La herramienta exacta: Este mensaje se lee 60 mil veces por mes !!!

Curso/taller de Liquidación de Sueldos General

En este tema, como en muchos otros de la propiedad horizontal, las aguas están divididas. En efecto, se da por caso que algunas resoluciones judiciales se inclinan por la aplicación estricta del reglamento general o del reglamento interno del edificio cuando estos prohiben la tenencia de animales en las unidades. En cambio hay otra corriente jurisprudencial que exige la prueba concreta de que los animales ocasionan molestias a pesar de la prohibición reglamentaria. Esta tesitura se inscribe en el marco del principio de que en justicia no se puede pedir por pedir o en el solo interés de la ley. Por el contrario, debe mediar un perjuicio real y no meramente hipotético. El fallo que a continuación se transcribe parece inclinarse por esta última solución.

PROPIEDAD HORIZONTAL/Prohibiciones del reglamento- Tenencia de animales

1.- En el caso, la prohibición establecida en el reglamento interno del consorcio de tener animales en los departamentos, no puede entenderse en términos absolutos; pero su generalidad, que alcanza a todos los animales que puedan causar molestias, tiene por fin impedir que se aumente la tenencia en los departamentos y evitar la discusión acerca de cuáles son los que las ocasionan, ya que por lo general ninguno de los propietarios admite que lo sea el propio. En autos, el encargado del edificio ha declarado que el perro de la demandada ladra cuando queda en el balcón (probablemente en ausencia de su dueña) o suena el timbre.

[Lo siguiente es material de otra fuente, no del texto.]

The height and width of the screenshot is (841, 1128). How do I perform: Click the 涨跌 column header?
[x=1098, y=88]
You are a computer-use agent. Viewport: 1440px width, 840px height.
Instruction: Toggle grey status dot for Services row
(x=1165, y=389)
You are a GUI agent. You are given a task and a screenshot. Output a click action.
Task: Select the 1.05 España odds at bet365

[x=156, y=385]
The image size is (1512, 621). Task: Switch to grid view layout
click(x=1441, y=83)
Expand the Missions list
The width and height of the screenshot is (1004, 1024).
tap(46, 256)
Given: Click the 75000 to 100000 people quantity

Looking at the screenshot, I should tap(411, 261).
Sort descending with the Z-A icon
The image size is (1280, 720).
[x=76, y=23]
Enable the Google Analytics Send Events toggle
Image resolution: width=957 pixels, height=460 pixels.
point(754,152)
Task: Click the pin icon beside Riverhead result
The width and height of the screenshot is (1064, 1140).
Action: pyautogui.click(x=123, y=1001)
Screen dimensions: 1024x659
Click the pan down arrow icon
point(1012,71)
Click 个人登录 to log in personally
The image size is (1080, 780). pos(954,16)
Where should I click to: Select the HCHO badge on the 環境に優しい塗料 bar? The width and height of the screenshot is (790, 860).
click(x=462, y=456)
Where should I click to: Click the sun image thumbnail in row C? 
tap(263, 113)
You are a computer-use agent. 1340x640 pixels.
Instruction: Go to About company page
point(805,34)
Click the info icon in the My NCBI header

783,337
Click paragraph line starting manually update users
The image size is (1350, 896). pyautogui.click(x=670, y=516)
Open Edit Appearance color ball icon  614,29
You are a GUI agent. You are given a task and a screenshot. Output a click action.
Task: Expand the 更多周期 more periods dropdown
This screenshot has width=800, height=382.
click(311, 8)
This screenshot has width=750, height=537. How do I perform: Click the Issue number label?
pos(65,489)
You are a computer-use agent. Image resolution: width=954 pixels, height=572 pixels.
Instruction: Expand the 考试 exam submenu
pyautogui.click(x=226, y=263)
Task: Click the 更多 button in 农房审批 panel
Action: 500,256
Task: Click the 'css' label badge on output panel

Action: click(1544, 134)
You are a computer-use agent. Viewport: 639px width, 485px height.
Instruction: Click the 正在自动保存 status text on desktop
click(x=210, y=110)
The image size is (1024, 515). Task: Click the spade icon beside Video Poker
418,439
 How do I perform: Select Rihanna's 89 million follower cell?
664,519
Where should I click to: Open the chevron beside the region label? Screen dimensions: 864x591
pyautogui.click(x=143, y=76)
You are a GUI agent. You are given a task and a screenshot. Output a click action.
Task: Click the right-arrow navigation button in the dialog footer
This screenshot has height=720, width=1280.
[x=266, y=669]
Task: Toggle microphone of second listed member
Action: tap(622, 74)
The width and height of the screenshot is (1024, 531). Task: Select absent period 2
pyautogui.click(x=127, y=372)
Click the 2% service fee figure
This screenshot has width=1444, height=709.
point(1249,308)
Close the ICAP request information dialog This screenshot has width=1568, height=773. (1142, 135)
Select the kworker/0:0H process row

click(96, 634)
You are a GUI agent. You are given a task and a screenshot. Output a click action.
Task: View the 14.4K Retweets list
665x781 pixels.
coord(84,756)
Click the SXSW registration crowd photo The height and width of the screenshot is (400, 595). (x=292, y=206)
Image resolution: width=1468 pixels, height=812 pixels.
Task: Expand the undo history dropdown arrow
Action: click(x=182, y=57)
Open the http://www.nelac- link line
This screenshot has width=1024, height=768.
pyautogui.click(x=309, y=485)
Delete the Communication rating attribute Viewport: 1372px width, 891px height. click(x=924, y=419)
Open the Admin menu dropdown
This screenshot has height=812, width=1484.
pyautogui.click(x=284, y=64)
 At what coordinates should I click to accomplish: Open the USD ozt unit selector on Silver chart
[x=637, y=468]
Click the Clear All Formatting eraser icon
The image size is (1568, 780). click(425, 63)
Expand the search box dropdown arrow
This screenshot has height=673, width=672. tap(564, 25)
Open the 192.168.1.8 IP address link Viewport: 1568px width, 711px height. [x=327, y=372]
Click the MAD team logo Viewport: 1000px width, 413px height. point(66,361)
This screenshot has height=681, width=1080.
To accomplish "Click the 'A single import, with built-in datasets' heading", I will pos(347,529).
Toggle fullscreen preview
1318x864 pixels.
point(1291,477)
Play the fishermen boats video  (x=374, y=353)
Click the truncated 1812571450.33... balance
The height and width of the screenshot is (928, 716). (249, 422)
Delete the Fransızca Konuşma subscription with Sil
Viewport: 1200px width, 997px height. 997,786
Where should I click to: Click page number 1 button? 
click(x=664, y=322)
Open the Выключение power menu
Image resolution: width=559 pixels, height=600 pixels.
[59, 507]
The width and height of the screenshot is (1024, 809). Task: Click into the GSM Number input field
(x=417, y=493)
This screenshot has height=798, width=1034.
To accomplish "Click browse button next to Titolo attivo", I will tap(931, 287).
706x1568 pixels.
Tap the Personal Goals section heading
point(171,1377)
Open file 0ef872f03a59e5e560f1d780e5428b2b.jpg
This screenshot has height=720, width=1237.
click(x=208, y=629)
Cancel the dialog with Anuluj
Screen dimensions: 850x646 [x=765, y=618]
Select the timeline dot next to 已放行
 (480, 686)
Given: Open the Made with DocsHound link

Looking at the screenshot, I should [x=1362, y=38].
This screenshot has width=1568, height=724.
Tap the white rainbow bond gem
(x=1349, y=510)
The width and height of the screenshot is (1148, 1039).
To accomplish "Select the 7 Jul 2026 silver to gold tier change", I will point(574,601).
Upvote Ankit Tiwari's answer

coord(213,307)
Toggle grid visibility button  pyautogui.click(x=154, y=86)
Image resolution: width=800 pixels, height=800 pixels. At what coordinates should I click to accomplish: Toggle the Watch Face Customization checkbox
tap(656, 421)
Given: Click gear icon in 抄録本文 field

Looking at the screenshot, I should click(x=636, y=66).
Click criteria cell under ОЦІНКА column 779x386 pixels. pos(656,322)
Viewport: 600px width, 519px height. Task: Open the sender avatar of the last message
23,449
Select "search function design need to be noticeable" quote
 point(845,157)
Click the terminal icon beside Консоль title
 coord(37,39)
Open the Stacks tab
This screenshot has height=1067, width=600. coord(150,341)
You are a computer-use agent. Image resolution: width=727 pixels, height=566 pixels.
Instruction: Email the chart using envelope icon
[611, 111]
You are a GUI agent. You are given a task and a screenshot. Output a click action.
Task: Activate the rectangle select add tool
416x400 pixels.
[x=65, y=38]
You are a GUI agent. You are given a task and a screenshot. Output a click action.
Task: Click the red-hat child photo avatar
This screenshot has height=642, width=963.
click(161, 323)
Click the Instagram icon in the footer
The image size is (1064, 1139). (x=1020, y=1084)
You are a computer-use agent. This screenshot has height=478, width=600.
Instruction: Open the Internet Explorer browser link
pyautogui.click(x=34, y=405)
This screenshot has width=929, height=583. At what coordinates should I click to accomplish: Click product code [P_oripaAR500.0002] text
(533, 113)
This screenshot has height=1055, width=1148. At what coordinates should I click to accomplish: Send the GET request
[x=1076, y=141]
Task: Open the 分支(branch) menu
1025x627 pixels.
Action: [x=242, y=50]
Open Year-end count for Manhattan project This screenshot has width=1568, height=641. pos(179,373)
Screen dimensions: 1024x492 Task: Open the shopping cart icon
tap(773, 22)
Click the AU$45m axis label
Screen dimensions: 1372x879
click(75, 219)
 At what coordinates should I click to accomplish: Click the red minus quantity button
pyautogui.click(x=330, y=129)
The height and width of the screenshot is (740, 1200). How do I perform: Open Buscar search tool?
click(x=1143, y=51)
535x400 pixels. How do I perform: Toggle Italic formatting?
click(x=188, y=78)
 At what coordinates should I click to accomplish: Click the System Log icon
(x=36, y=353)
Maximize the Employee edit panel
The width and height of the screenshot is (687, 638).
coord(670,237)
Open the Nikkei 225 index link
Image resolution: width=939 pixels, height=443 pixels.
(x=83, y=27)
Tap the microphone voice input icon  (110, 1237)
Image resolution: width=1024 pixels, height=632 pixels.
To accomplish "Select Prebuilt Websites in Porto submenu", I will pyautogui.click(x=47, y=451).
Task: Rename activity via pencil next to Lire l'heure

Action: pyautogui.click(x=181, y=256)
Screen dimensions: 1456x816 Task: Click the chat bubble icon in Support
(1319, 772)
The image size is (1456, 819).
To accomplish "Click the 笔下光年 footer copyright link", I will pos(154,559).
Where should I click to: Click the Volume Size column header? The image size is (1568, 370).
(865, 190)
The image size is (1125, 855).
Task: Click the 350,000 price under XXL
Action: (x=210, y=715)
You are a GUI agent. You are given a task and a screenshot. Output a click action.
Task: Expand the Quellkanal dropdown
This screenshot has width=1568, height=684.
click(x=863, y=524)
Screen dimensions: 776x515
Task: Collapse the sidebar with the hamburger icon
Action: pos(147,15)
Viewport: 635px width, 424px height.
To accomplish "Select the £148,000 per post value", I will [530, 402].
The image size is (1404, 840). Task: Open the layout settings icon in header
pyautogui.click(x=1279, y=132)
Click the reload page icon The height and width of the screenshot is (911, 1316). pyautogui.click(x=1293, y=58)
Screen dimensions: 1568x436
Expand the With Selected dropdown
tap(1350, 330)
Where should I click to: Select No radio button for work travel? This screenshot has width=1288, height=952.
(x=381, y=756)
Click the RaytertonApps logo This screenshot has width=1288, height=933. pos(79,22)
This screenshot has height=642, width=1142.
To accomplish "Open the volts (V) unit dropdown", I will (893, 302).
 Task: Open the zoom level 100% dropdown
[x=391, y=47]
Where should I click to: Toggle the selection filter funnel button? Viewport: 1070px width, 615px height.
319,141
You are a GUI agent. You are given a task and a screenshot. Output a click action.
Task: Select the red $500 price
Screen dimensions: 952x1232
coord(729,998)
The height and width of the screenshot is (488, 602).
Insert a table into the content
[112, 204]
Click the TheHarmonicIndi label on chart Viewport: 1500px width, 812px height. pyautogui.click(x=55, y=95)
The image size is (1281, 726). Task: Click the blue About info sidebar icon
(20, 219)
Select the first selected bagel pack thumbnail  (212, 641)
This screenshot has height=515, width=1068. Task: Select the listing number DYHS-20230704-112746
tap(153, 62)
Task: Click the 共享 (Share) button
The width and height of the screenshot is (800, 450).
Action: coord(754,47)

2.- El amor a los animales no tiene nada de vituperable (salvo el caso de extravagancias no poco frecuentes); pero el recto orden de los afectos exige que en ninguna forma esa inclinación comporte menosprecio por el prójimo o indiferencia por su tranquilidad (en el caso, la cuestión se vincula con la tenencia de un perro en un departamento en propiedad horizontal).

80.281- CNEspecial Civil y Com., sala VI, junio 17-981.- Consorcio de Propietarios, Moldes 1444/48 c. V. de Lafuente, María y otros.

2a. Instancia.- Buenos Aires, junio 17 de 1981.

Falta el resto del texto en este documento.